15. With regards to the second ground, whilst it was open to the judge to note a lack of particulars [30] nor does he explain whether he thought that the appellant was one of those who demonstrated or served a prison sentence. But, there appears to be no basis for the observation by the judge that this would not be a difficult thing to do if the expert had contacts in the Bidoon community and there is merit in the submission that describing the evidence as “ipsa dixit” is misplaced. The point here is of course that what the expert was doing was interviewing the appellant to determine whether he had such knowledge as would be consistent with somebody being an undocumented Bidoon as opposed to something else given the knowledge and that the assessment was made as that he is on the basis of the knowledge he disclosed, where he had lived and how he had lived and so on. Further, it was not for the expert to explore how the experience of the appellant’s family is relevant nor does it appear that the expert was asked to comment or explore the family’s living conditions including that of the appellant’s wife and children.
16. I do not, however, consider that there is any merit in the submission that the judge failed to have regard to “probable PTSD”. There is insufficient material before me to show that this was raised as an issue either in the skeleton argument or the grounds of appeal, nor in any submissions made to the judge. Accordingly, he cannot be faulted for failing to take that into account.

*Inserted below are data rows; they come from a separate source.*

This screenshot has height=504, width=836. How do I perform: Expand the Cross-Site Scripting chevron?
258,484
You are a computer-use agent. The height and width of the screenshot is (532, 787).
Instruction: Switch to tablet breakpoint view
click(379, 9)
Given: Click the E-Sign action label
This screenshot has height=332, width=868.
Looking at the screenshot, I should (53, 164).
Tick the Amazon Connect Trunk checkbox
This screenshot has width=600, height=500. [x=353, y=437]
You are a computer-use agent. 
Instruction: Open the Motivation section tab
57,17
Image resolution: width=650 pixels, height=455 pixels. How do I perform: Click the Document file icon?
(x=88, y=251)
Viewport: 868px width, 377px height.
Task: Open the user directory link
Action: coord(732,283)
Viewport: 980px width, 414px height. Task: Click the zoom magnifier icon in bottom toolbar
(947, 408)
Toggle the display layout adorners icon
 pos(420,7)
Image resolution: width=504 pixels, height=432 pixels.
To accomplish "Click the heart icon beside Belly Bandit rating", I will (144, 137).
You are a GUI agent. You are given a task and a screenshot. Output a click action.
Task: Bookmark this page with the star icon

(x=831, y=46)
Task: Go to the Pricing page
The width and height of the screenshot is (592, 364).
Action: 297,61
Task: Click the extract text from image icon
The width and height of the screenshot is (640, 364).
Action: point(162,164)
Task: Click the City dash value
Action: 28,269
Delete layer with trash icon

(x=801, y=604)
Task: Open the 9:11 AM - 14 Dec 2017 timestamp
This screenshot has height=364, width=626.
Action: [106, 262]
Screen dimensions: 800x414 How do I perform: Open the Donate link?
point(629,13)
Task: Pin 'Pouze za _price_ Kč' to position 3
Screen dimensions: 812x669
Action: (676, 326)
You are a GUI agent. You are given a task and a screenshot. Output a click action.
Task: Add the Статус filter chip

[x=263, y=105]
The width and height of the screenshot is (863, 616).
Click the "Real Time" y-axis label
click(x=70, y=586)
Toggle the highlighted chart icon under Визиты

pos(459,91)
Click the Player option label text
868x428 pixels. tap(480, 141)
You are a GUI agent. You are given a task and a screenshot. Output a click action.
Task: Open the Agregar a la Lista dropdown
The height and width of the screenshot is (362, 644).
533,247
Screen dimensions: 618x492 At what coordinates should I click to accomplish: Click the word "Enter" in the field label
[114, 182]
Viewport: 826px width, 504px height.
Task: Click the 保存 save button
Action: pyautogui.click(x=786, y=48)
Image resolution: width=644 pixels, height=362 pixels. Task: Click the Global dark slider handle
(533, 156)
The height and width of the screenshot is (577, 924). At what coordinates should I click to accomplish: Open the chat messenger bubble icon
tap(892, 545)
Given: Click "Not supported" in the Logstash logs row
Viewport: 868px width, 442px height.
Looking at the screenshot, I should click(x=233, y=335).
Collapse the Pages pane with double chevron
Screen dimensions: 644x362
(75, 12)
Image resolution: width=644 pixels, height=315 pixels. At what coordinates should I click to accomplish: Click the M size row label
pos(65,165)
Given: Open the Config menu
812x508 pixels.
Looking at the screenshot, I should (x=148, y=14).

17. Nonetheless, for the reasons set out above I consider that the decision of the First-tier Tribunal did involve the making of an error of law and I set it aside. Given that the findings relate to credibility, and the unsustainability of those findings, I consider that it is appropriate to remit this case to the First-tier Tribunal for a fresh decision on all issues.
Notice of Decision
(1) The decision of the First-tier Tribunal involved the making of an error of law and I set it aside.
(2) I remit the appeal to the First-tier Tribunal for it to make a fresh decision on all issues to be decided by a judge other than Judge Gillespie. For the avoidance of doubt none of the findings of fact are preserved.